A local man is recovering after surviving a bear attack Monday afternoon that happened when he was out walking his dogs on trails below Diamond Ridge Road.
A member of the U.S. Coast Guard, the man in his mid-20s suffered a laceration to his scalp and had other non-life threatening injuries, said Homer Volunteer Fire Department Chief Mark Kirko. Kirko is one of the medics who responded to the call.
“He was alert and oriented the whole time we were there,” Kirko said on Tuesday. “He seemed to be in good spirits. I would say he got pretty lucky.”
A homeowner off Nearly Level Road about a mile down from Diamond Ridge Road near Rucksack Road made a 911 call at about 3:50 p.m. Nov. 4, saying that a man had been attacked by a bear. The man hiked on a system of trails in the Diamond Creek drainage south of Diamond Ridge Road and north of Rogers Loop Road.
Kachemak Emergency Services crew members were sent out first because the attack happened in their response area. Because HVFD could get there sooner, the Homer department provided mutual aid and went to the scene. Kirko had been nearby and responded directly, as did several KES volunteers. Kirko said the homeowner drove the victim up to the Homestead Trail parking lot at the corner of Nearly Level Road and Diamond Ridge Road and medics met them there. The Homestead Trail in that area connects to the trail network.
The HVFD ambulance and crew, including a KES medic, took the man to South Peninsula Hospital. The dogs ran off, but were later recovered safely.
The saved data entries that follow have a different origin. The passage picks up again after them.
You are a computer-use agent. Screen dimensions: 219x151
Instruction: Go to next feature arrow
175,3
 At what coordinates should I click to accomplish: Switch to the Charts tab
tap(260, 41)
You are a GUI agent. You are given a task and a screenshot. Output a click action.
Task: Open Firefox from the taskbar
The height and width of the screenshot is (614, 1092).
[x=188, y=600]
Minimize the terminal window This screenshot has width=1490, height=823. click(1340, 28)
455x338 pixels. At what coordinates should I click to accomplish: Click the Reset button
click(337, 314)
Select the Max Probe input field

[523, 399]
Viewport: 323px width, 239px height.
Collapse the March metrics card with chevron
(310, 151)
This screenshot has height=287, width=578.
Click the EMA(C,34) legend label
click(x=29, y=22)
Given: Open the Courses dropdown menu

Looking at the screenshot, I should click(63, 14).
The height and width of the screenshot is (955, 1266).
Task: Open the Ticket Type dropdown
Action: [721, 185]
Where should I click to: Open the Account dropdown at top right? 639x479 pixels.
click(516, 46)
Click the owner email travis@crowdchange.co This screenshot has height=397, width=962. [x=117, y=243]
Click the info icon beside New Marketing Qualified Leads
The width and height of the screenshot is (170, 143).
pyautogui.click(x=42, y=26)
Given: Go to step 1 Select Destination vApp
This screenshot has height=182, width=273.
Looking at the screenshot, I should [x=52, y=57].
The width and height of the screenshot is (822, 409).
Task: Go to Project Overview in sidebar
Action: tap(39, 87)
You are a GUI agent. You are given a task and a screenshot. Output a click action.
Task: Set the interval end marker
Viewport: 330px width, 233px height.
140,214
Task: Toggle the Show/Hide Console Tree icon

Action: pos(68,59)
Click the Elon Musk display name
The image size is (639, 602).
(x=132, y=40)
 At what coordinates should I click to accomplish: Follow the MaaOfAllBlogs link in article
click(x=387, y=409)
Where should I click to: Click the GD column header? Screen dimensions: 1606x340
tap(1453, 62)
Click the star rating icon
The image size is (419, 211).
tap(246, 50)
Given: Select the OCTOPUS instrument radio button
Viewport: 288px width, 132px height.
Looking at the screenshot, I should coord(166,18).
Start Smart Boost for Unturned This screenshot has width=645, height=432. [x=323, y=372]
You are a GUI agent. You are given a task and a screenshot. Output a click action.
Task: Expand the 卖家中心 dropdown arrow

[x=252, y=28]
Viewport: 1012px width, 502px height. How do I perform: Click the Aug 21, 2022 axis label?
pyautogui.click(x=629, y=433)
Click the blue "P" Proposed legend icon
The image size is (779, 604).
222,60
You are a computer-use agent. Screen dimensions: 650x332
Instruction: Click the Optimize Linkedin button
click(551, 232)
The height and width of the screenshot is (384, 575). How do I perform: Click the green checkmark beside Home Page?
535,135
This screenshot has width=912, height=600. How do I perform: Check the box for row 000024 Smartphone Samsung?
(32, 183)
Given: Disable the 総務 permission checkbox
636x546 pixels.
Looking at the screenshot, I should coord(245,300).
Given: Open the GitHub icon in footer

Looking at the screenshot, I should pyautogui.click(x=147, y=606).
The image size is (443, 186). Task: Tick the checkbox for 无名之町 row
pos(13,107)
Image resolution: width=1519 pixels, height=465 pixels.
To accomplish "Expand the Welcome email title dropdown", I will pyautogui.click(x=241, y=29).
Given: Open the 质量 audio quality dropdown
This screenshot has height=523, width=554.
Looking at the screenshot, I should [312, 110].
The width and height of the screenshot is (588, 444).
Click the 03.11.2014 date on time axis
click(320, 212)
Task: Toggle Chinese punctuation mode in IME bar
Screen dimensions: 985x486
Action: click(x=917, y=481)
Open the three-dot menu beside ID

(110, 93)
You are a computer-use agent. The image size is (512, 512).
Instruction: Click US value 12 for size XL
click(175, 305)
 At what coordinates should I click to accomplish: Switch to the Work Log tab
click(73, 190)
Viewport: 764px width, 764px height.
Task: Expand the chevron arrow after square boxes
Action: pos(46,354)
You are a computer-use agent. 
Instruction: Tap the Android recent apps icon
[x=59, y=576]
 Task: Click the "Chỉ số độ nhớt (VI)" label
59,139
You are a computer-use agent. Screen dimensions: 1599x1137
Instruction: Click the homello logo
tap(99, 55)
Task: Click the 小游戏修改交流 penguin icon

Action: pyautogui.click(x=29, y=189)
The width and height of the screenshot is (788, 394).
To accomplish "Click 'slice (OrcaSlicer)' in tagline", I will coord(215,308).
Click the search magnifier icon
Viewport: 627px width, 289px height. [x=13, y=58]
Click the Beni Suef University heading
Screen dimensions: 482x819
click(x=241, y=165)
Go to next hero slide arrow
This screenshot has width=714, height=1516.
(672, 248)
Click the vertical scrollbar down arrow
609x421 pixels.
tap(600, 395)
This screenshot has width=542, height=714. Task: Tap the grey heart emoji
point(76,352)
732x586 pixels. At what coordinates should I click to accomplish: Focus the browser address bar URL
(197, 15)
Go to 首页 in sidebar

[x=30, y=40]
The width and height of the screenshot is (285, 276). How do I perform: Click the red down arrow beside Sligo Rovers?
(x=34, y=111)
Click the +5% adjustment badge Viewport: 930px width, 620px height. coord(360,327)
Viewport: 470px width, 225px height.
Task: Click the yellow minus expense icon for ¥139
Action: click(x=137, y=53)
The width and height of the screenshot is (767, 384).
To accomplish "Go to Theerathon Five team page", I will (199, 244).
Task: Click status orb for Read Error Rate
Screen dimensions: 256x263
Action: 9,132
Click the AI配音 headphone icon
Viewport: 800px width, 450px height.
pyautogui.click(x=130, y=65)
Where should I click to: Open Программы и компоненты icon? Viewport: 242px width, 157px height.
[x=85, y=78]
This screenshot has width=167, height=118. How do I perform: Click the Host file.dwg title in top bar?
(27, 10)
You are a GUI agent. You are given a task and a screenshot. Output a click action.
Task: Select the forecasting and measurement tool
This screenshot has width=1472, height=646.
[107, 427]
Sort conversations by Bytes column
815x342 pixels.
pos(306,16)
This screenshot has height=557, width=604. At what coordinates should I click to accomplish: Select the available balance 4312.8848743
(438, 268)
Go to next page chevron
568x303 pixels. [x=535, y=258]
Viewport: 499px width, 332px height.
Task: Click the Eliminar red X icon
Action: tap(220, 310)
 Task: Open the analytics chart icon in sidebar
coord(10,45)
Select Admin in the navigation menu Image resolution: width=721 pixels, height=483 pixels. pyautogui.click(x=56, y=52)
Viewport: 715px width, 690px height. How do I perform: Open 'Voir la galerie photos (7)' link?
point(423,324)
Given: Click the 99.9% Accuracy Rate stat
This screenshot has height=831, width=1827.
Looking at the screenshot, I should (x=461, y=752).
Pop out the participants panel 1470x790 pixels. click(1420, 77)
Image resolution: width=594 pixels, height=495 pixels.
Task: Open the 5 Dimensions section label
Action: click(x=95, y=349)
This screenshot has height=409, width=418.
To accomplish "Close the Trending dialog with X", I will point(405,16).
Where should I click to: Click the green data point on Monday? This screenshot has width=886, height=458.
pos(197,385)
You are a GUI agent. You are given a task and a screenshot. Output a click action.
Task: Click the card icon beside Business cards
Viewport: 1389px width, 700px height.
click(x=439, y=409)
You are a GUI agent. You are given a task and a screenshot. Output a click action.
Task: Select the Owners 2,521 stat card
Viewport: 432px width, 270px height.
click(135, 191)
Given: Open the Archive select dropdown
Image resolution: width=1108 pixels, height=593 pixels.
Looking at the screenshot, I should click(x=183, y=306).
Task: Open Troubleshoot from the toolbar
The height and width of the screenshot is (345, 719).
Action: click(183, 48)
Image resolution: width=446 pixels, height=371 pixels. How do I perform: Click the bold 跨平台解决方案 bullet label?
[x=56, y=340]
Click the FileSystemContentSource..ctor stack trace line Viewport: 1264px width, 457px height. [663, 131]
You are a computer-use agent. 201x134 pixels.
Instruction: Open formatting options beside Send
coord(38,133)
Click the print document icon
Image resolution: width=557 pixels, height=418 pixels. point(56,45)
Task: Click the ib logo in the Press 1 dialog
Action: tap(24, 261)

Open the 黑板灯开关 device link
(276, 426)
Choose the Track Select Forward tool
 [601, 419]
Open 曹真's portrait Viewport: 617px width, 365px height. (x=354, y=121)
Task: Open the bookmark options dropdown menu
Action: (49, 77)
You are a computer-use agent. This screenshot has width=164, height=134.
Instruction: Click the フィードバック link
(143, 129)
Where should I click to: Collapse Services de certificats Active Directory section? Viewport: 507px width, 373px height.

The man had been hiking further down below Nearly Level Road and Monroe Street when he and his dogs encountered a sow with multiple cubs, according to KES Chief Bob Cicciarella.
“I don’t know if the dogs played a role in it or not, but the bear did attack him, probably to protect the cubs,” Cicciarella said.
He said the victim ran up the hill and found the resident who called 911 at a house near Monroe Street and Nearly Level Road.
“The bear spared him,” Cicciarella said. “The bear could have done a lot more if it wanted to.”
Alaska State Troopers also responded. Sgt. Daniel Cox of the Anchor Point trooper post said in the four years he’s been on the lower Kenai Peninsula, this is the first mauling he can remember in this area. Bears have been seen in the area before, he said.
The attack happened below the middle section of Diamond Ridge Road that runs between West Hill Road and the Sterling Highway. Most homes in the area are on 1-acre or larger lots fronting the road, with some smaller subdivisions along the road. The south side includes the popular Kachemak Nordic Ski Club trails. Vegetation consists of areas of spruce, cottonwood and birch forests, with meadows of grass, fireweed and shrubs. The ski club has been mowing ski trails this fall in preparation for the ski season, but the area can be thick with high grass.
“The takeaway from this is understanding your surroundings and being aware this (a bear encounter) is a possibility when you’re out on the trails and such in the area,” Kirko said.
Kirko said the man was in good spirits while being treated,.
“He was actually chuckling a bit,” Kirko said. “It could have been a lot worse.”